REDONDO BEACH — They carried toddlers in their arms, told stories of personal and financial hardship and cried tears of anger and sorrow, but about 150 parents this week failed to persuade the city's school board that the Aladdin child-care centers should remain at the former Fulton Elementary School.
After about 90 minutes of testimony Tuesday night from an anxious crowd that spilled into the hallways, the elementary school trustees declined, without comment, to reverse its decision that requires the centers to move from the school this summer.
The trustees earlier this month had rejected a bid by Aladdin for a seven-year lease at the Fulton school, voting instead to award the lease to Coast Christian School, a private school affiliated with Calvary Church of the Coastlands in Torrance. The trustees said then that the Aladdin offer did not meet minimum bid requirements.
"We have failed to save the children's center in Redondo Beach, and the fight is over," Clara Whiteman, owner of the centers, said Wednesday. "The school district has made its point: They do not want the children in Redondo."

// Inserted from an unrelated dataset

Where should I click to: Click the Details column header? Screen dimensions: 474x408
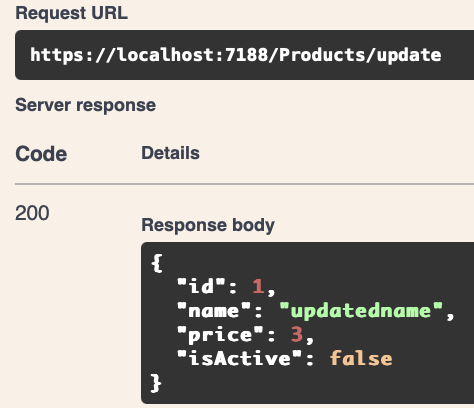[x=170, y=153]
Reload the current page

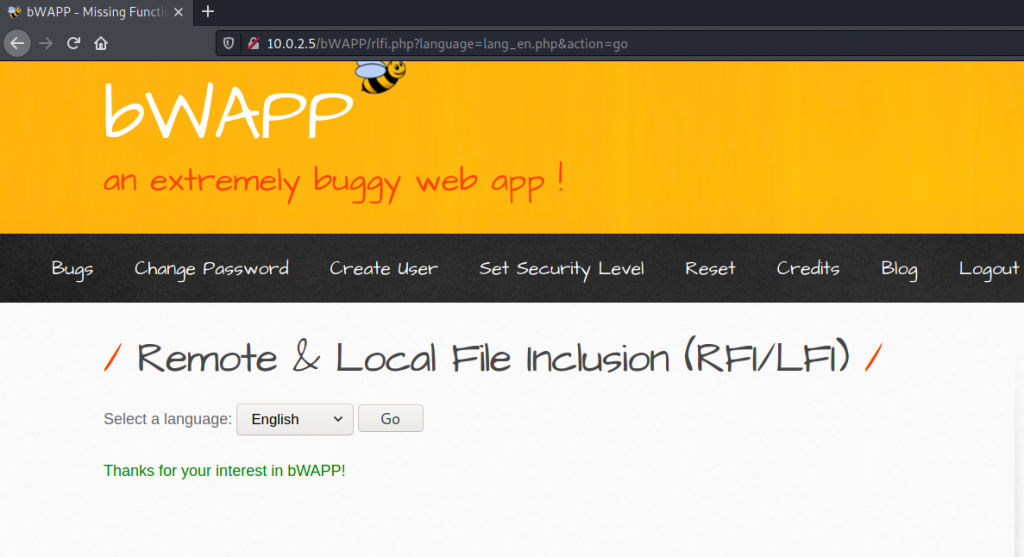pos(73,43)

Scores of dejected parents left the school board meeting not knowing what they will do with their children. Some had said they might have to quit their jobs or move to another community where equivalent child care is available. Many said they are apprehensive about switching to another facility because of allegations of child molestation and abuse at several closed preschools in the beach communities.
About 140 children are enrolled at the Aladdin Day Care Center, a profit-making venture, and 56 at the Aladdin Infant-Care Center, a nonprofit organization that accepts infants as young as six weeks.
"I simply have no alternative for my child right now," said Camille Pettigrew of Torrance, who has a 20-month-old daughter in the infant center. "'There is no other facility like it in the South Bay."
Paul Pease of Hermosa Beach, who also has a child in the infant center added: "To me, no one is more important than my child. He is going to get the best, and he has the best right now."
Although Aladdin officials have been unable to find a permanent new home for the centers, Whiteman said she will meet this week with officials from the Manhattan Beach school district to discuss the possibility of temporarily leasing the Center Middle School, which the district is expected to close this summer.
Aladdin already has obtained a provisional license from the State Department of Social Services that allows the centers to operate within 24 hours of moving to a new location, Whiteman said. Without such a license, the centers would be shut down for months while state officials inspected the new location.
"I am not a quitter," said Whiteman, who has operated the day-care center since 1981 and the infant-care center since 1983 at the Fulton school. "We are doing our best to make sure that none of our children are without a home," she said.
Aladdin's current lease expires at the end of June, although Coast Christian has offered to wait until Aug. 1 before moving into the building. Coast Christian, which teaches children from preschool level through high school, currently occupies a former elementary school on Inglewood Avenue and says it needs a second facility because of expanding enrollment.
In rejecting the Aladdin bid earlier this month, the trustees said it did not meet minimum bid requirements because it relied on state credits for a portion of the annual rent payment.
The district specified that it would not accept bids below $130,000. Aladdin offered an $80,000 annual cash payment and an estimated $110,000 credit from the state for the 55 Aladdin children who also attend Redondo schools.
The credit is distributed directly to the district by the state under the state's Average Daily Attendance (ADA) funding regulation, which allocates $2,000 to Redondo for each child who attends its schools.
The Coast Christian bid consisted of a $132,000 cash payment and did not include any ADA money. School districts receive no ADA money for children who attend private schools like Coast Christian instead of district schools.
Part of Bid Rejected
Much of the discussion Tuesday night focused on the issue of the ADA money and whether the board acted properly when it refused to consider it as part of the Aladdin bid. Jerold Goldstein, an attorney for Aladdin, argued that the bid was appropriate and urged the board to reconsider its position on the ADA money. As a compromise, he asked the board to reopen the bidding process, set a July 1 deadline and give Aladdin a second chance to offer a cash-only bid. Parents have said they would pay higher fees to keep Aladdin open.
"The real name of the case is the children," Goldstein said. "What is in the best interest of the children?"